ZÁTOPEK, L´HOMME-COURSE
Zátopek...
Allez-y, prononcez ce nom à haute voix...
C'est à la fois drôle, dynamique et absurde. C'est comme la première fois que l'on boit de la limonade.
Pour celles et ceux qui ne le connaîtraient pas, Emil Zátopek est considéré comme le père de la course à pied moderne, un coureur hors-norme et entre autres, une véritable légende.
1,82 m pour 78kg, sec, il est l'archétype du coureur contemporain (européen). Nous sommes bien loin des vifs Ethiopiens comme Kenenissa Bekele (1,62 m pour 59 kg) ou le non moins légendaire Haïle Gebrselassie (1,64 m pour 53 kg).
Comment ce fils d'apiculteur, né en 1922, travaillant dans une fabrique de chaussures, est-il devenu cet athlète auréolé de grâce et de triomphe ?
Le coureur de fond Zátopek est né au cours de la Seconde Guerre mondiale en 1941, à l´occasion d´une course organisée par son entreprise, la "course à travers Zlín", à laquelle il participe sous menace de renvoi. Ce renvoi suppose que les Allemands pourront l´embaucher par la suite, comme main d´œuvre bon marché.
Avant la course, il simule une blessure qui ne convainc personne. Rien ne laissait entrevoir le destin incroyable de ce modeste ouvrier. Il s´aligne donc au départ et finit deuxième. Il prend alors goût à la course à pied. De nombreuses anecdotes entourent sa légende, comme celle d'avoir couru dans les forêts tchèques lourdement enneigées, chaussé de bottes plombées, et ce, dans l'unique but de ne plus sentir ses chaussures le jour de la course.
Il serait injuste de parler de Zátopek sans évoquer son invention majeure dans le domaine de la course à pied : les intervalles.
Interval Training, fractionnés, fartlek,... nommez-les comme vous le souhaitez, les nuances sont nombreuses et les puristes ne se sont toujours pas mis d'accord.
Notre homme a été l'un des premiers à s'adonner aux plaisirs du changement de tempo. Il déjoue la régularité...il court comme les mains d'un pianiste de jazz sur les touches du piano. C'est aussi ce qui rend ses courses aussi légendaires, ce goût pour la rupture, le break, la syncope mètrique...Zátopek s'escrime jusqu'à atteindre une section rythmique parfaite.

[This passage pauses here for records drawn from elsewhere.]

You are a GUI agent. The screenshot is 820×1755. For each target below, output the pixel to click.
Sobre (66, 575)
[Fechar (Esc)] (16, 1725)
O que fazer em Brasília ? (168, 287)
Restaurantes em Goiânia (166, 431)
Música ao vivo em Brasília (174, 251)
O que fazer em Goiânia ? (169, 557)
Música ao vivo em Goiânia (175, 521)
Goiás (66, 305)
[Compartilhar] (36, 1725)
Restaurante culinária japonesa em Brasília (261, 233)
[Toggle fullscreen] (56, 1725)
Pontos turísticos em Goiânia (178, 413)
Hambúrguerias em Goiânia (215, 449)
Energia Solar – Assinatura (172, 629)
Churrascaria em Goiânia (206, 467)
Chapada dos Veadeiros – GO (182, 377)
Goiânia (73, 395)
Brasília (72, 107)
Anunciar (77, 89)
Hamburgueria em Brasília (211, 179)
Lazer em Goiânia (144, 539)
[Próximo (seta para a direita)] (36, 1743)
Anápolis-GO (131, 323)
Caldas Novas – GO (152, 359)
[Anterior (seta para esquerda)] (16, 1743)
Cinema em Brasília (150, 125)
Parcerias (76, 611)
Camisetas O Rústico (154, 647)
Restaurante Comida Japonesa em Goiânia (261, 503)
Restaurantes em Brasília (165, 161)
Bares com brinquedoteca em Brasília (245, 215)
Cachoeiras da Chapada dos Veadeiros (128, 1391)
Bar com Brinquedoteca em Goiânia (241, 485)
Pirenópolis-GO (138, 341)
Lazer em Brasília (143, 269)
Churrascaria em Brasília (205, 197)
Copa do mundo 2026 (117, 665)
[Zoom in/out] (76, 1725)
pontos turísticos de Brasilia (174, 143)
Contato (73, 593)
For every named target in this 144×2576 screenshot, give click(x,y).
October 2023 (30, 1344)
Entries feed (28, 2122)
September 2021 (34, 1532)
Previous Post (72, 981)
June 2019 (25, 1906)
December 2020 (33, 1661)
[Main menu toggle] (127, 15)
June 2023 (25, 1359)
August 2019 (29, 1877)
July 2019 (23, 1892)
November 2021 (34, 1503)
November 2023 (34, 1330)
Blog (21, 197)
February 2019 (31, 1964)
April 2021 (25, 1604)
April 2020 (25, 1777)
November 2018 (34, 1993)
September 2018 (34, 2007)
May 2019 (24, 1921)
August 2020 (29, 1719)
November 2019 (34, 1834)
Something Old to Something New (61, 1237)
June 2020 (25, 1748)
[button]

Il porte en lui un singulier métronome, qui tape aux creux de ses tempes et fait vibrer sa cage thoracique comme une cathédrale. Pour s'exercer Zátopek se lançait jusqu'à 100 répétitions de 400 m, juste pour s'entraîner, je vous laisse faire le calcul... Aussi pétaradant que son nom, il finissait ses courses dans un drôle d'état.
Les internets pourront vous fournir maints éléments biographiques de Zátopek, décrivant la générosité du bonhomme, se liant d'amitié avec ses concurrents, offrant l'une de ses médailles d'or à l'australien Ron Clarke, "parce qu'il la méritait", son talent pour les langues étrangères, ses entraînements obsessionnels, incompréhensibles, démesurés, son engagement politique et toutes ces petites histoires qui ne peuvent nous convaincre que d'une chose : Zátopek est un type bien.
Chaque héros tente de dissimuler les facettes les plus sombres de son histoire. Mais Zátopek irradie et il est étonnamment difficile de débusquer le Mister Hyde qui pourrait se cacher en lui.
En dehors de cette personnalité rayonnante, Emil Zátopek est peut-être le dernier maillon historique entre le champion fabuleux et le sportif amateur. Question d'époque...Zátopek court en des décades où le sport est un rêve populaire, un remède de médecin de famille pour garder la santé. L'activité physique et sportive a même été un instrument de propagande lors des heures les plus sombres de l'Europe. Son style de course peu conventionnel, parfois cartoonesque, fait rêver les petits et les grands. Tout le monde a le sentiment de pouvoir courir comme Zátopek.
Zátopek court avant que le sport ne devienne professionnel. Il n'est pas ici question de faire le procès de l'argent dans le sport, mais les images de l'époque ont cette naïveté touchante, propre à la découverte, la candeur de ses visages enchantés dans le public...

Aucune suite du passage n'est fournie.